Research

Visual abstract of the Barnes DNP lab

Our laboratory applies improvements in magnetic resonance spectroscopy to biomolecular structure determination.  Solid state nuclear magnetic resonance (NMR) is exquisitely suited to probe atomic level structural detail of biomolecules not amendable to x-ray crystallography.  However, the small nuclear magnetic moments that yield narrow resonances also result in very low inherent sensitivity in NMR. Dynamic Nuclear Polarization (DNP) is a powerful combined electron paramagnetic resonance (EPR) and NMR technique that transfers the strong polarization from unpaired electron spins to nuclear spins to boost NMR sensitivity.  In our DNP experiments, we employ frequency agile gyrotrons, and extreme cryogenic sample cooling to increase the sensitivity of solid state NMR experiments up to a factor of 20,000. This tremendous gain in sensitivity results in acquiring data 400 million times faster than conventional NMR experiments and will have a profound impact on magnetic resonance spectroscopy and structural biology.  The drastic gain in sensitivity will permit biomolecular structure determination in complex heterogeneous systems in vitro with less than a milligram of sample and in hours of experimental time, or directly in vivo in a cellular context without protein purification.

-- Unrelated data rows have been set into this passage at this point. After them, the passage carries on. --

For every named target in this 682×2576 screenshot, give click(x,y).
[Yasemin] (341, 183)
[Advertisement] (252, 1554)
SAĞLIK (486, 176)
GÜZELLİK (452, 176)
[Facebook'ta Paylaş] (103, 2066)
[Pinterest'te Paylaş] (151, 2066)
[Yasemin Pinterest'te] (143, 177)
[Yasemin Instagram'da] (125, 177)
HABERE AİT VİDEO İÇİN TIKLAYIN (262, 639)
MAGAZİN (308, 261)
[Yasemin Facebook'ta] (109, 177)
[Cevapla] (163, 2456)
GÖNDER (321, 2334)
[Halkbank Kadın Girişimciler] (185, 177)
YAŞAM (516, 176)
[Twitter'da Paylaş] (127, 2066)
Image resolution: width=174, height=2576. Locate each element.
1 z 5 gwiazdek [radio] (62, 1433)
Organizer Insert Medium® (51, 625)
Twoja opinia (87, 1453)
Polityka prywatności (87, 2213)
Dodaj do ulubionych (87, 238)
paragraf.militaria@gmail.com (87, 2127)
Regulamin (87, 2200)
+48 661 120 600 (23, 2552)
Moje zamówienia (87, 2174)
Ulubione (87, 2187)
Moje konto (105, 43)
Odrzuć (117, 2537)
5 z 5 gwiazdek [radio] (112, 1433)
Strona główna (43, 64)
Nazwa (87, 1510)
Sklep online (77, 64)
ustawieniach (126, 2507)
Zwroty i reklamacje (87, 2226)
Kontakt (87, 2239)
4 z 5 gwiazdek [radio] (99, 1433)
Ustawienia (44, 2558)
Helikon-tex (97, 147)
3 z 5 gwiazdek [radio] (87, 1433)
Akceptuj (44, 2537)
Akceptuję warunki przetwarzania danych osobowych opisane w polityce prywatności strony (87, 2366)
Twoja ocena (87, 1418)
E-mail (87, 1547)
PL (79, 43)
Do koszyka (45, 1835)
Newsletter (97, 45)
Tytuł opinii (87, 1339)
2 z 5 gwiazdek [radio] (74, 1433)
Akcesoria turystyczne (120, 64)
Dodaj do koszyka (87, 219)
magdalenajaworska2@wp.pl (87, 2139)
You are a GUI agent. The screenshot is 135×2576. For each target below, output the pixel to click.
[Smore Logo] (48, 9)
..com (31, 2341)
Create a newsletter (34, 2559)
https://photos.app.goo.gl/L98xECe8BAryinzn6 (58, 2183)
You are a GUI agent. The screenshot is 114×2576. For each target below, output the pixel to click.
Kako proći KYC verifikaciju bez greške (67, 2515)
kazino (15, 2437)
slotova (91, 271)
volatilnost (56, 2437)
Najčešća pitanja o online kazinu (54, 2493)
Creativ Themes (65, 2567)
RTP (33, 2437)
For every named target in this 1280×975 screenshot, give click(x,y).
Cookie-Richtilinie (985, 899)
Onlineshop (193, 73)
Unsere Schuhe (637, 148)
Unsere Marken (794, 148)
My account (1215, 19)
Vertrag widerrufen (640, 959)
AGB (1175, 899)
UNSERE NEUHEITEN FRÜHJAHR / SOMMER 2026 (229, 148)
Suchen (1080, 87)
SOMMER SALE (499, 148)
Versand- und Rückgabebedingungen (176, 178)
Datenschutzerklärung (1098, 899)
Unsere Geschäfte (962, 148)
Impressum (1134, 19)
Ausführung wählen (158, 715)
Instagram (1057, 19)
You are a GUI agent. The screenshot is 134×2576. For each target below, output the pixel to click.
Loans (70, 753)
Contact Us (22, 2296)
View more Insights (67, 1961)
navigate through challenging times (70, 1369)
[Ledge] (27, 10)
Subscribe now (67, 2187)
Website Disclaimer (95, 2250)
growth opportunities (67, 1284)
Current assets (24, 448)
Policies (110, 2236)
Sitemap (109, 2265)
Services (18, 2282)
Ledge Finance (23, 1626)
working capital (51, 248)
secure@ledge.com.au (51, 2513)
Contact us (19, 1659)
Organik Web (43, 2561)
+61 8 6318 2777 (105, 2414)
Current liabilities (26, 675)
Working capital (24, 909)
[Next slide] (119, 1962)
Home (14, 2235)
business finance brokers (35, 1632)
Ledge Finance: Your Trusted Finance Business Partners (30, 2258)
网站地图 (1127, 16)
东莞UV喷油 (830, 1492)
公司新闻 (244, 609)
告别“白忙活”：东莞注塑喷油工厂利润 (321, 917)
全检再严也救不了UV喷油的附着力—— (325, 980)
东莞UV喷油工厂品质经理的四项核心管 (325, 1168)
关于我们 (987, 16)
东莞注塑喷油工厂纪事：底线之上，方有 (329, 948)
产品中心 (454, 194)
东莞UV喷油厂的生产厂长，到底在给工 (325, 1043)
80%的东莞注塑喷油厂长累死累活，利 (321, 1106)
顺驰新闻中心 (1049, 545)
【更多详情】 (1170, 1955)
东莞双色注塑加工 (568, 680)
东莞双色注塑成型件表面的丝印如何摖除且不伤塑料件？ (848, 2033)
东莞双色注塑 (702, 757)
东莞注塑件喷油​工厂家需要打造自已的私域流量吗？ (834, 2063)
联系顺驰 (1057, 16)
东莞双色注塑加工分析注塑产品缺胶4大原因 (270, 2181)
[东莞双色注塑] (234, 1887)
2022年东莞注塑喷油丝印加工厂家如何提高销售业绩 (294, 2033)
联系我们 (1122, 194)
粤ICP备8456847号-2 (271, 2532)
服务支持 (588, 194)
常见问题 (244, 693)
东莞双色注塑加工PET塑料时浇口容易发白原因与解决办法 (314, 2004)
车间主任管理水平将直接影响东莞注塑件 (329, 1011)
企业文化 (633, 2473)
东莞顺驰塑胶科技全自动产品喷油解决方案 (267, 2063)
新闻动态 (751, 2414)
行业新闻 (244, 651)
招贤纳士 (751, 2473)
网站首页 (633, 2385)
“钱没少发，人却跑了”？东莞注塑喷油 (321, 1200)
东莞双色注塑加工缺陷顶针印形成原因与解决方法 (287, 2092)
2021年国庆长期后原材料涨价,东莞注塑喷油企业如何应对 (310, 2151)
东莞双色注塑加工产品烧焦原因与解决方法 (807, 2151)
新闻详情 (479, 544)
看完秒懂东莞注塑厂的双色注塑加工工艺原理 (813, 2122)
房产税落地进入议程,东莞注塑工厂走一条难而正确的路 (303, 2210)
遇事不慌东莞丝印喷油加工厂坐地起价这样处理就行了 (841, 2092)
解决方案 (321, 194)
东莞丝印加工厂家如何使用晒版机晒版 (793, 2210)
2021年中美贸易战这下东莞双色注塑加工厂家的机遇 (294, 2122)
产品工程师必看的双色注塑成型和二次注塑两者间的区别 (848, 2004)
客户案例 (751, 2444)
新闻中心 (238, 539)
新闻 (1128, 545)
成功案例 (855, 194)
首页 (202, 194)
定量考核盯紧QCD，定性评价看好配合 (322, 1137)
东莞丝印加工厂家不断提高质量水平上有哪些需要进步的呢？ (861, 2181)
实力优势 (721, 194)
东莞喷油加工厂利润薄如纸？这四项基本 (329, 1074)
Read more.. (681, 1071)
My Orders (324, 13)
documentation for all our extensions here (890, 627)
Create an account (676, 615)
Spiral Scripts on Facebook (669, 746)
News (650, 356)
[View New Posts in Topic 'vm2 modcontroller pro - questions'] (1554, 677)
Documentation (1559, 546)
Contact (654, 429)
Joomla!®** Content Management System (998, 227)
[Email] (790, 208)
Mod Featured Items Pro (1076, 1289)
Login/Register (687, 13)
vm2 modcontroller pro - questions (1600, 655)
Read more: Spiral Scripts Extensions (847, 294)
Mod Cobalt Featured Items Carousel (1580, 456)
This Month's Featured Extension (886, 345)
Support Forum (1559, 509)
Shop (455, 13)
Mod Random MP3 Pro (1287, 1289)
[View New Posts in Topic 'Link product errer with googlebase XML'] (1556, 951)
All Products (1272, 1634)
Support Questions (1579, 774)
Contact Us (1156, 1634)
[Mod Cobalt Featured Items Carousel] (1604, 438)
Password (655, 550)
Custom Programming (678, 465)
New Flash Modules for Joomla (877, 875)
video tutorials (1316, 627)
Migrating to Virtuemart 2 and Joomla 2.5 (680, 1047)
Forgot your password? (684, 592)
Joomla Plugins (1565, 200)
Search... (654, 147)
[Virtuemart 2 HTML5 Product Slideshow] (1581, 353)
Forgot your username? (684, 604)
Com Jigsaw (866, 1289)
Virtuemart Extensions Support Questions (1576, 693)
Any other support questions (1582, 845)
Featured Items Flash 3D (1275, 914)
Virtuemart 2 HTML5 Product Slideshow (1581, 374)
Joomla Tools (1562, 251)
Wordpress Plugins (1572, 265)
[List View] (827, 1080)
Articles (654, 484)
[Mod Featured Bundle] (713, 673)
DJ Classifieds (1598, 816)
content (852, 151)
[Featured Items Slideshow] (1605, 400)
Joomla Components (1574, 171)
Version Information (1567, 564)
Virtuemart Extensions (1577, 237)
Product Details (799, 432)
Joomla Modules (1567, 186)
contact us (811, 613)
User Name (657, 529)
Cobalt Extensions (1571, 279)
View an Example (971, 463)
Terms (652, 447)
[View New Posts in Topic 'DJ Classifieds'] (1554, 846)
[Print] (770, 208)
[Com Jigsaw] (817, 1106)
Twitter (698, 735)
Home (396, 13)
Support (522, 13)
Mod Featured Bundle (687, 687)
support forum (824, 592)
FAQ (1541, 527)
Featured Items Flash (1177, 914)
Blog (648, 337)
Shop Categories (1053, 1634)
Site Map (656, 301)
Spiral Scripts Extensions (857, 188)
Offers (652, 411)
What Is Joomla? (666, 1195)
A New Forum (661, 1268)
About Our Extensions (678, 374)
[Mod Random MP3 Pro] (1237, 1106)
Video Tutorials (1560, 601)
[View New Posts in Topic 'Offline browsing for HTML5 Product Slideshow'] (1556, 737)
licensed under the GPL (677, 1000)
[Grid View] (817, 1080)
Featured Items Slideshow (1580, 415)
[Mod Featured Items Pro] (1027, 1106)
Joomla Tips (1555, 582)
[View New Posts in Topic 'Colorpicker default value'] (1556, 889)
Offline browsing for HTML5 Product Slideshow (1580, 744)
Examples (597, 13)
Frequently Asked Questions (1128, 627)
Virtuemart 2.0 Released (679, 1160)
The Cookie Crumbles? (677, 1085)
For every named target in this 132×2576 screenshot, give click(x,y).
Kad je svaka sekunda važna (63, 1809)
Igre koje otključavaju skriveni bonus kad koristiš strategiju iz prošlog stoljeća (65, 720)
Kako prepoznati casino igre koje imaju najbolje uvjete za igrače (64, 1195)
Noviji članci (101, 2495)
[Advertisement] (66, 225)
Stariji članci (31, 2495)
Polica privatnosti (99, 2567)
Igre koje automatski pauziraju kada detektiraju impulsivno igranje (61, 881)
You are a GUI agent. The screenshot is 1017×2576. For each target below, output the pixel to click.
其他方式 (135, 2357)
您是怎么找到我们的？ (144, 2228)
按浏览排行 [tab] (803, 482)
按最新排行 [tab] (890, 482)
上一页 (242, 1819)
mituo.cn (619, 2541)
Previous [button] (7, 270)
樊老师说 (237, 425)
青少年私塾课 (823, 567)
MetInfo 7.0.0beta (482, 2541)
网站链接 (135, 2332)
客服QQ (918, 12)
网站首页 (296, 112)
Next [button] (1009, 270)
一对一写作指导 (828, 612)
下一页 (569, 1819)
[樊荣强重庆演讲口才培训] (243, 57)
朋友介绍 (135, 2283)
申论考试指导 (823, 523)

Spectrum of 13C labled Urea with and without microwaves

Dynamic Nuclear Polarization Instrumentation and Methodology:  We are developing a novel frequency tunable gyrotron capable of changing the frequency output on a microsecond time scale. Microwave frequency agility will permit the development of advanced spectroscopic irradiation schemes on the electron spins during the DNP experiment and yield significantly more control over the DNP Hamiltonian, and much more sensitive NMR experiments.  We also build our own NMR DNP probes, which can couple both high-power radio frequency and microwave power simultaneously to the sample that is spinning at the magic angle (54.7 deg) with respect to the magnetic field.  Remarkably, the NMR probe also cools our samples to 20-90 Kelvin with cryogenic helium and nitrogen, which is required to extend the relaxation times of both the electron and nuclear magnetic moments.

In vivo NMR, Bryostatin, Protein Kinase C, and HIV/AIDS Eradication:  Our laboratory is invested in determining biomolecular structure and dynamics required to design new potent and non-toxic drugs to reverse HIV latency.  The activation of such latent reservoirs is one promising strategy towards the erradicaiton of HIV/AIDS.  Our sensitive magnetic resonance instrumentation and associated methodology will be employed to drive drug development efforts of bryostatin, a powerful activator of Protein Kinase C (PKC).  Improved bryostatin analogs that can selectively target specific pathways downstream of PKC will have tremendously important implications, ranging from eradicating HIV/AIDS to new treatments to combat Alzheimer’s and cancer.  For instance, bryostatin can activate latent viral reservoirs of HIV through binding to Protein Kinase C.  Further development of bryostatin and similar drugs are crucial to exposing infected HIV T-cells that currently escape destruction from current anti-retroviral HIV therapy.  The applications of our technology development and enhanced structure determination techniques have even wider applications to virtually every protein, molecule, and chemical architecture of structural interest to biomedical science.